It is claimed that this book is an attempt to fill the void highlighted by Mosser and Owen. Unfortunately, what we find instead are the same misrepresentations and arguments that been offered in the past by anti-Mormon authors. There is nothing at all new here. This book could best be described as an Evangelical apologetic work against Mormonism. The book spends much time refuting LDS interpretation of scriptural passages in the Bible, often claiming that Mormons have misinterpreted the scriptures and that they require "deeper study." In fact, it is claimed that LDS scholars have only a superficial knowledge of the scriptures, at one time stating that "[p]roperly interpreting them is not as simple as reading today's newspaper" (p. 213).
Notable and Quotable
A summary of the painful manipulations required in order to circumscribe the meaning of the term "Christian" so that it excludes Latter-day Saints:
- Many evangelical books offer little help. Some are strident or mocking.

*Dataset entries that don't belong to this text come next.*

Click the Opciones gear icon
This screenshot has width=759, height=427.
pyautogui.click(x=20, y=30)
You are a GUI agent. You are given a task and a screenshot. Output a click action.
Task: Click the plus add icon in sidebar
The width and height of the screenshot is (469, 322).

- —Richard Abanes, Becoming Gods, p. 11
- Mormons do in fact seek salvation within the historical person known to the world as Jesus of Nazareth, as they see him.

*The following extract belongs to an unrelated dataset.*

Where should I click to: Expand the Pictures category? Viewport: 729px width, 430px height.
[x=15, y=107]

- —Richard Abanes, Becoming Gods, p. 265
- This does not mean that Mormons are "Christian" in an objective theological sense. It merely means there exists no other category in which they can be placed. Allowing for the broad viewpoint, however, opens up a large can of worms. What about the Branch Davidians, who called themselves "Christian" but stored illegal weapons, abused children, and murdered law enforcement officers? What about The Family, a "Christian" group that currently engages in premarital "sharing" with multiple partners and allows adultery with consent? How about so-called "Christian" witches? There are also a significant number of liberal "Christians"...who deny the virgin birth, the deity of Jesus, and Christ's physical resurrection. And let us not forget "Christian" nudists.
- —Richard Abanes, Becoming Gods, p. 265
- So if Daniel Peterson and Barry Bickmore, for example, have no problem being called "heretical Christians," then I have no problem obliging them.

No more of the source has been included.